GUIDO: Tu écris de quelle façon?
Brian: Souvent avec des mémos vocaux. Une idée de mélodie, un bout de texte. Ça vient en même temps. Il y a un esprit, une atmosphère à attraper. Je travaille autant au piano qu’à la guitare. Mais le piano reste mon instrument natif. C’est plus intuitif.
GUIDO: Certaines collaborations se font comme du dating en ligne aujourd’hui. C’est une manière de travailler qui te convient?
Brian: En fait, oui (rires). On s’envoie des démos, parfois on ne se rencontre qu’après. Avec Charlotte Lawrence ou Sarah Watkins, c’était comme ça. D’abord la musique, puis le lien humain. Et parfois, c’est en festival qu’on se croise. Peut-être même au Pukkelpop, je ne sais plus.

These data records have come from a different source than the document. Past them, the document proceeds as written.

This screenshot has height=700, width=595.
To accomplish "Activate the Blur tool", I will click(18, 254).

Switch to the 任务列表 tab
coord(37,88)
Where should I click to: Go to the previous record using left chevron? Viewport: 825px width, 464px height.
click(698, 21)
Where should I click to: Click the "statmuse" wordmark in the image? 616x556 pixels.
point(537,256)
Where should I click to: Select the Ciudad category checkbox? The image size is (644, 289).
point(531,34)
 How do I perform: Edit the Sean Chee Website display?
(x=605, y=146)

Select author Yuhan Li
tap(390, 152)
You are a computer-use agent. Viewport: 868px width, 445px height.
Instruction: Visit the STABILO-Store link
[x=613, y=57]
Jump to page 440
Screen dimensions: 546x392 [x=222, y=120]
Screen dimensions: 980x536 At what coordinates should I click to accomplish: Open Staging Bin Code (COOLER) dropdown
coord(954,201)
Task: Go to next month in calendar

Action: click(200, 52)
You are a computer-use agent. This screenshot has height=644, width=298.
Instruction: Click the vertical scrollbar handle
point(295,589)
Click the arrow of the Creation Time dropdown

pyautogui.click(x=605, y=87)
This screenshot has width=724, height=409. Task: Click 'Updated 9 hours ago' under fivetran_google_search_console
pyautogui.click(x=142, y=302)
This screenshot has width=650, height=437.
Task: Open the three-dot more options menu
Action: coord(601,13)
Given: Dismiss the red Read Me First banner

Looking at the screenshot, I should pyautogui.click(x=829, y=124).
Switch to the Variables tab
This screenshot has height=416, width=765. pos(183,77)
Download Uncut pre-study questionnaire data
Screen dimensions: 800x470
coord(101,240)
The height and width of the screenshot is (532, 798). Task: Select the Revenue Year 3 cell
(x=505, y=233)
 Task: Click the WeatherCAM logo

GUIDO: À quoi doit-on s’attendre pour le concert de ce soir à Gand ou le suivant à Anvers?
Brian: Quelque chose d’intime. Ce soir, il n’y aura pas de batterie, juste un petit ensemble avec des bois, des cordes, des guitares. C’est un format très nuancé, très doux. L’idée, c’est de créer un moment suspendu, presque en apesanteur. J’ai envie que le public ressente une vraie proximité.
GUIDO: Un dernier mot pour le public belge, qui te suit depuis longtemps?
Brian: Merci pour votre douceur, votre curiosité. La Belgique a été l’un des premiers pays en Europe à me soutenir. J’y reviens toujours avec beaucoup d’amour.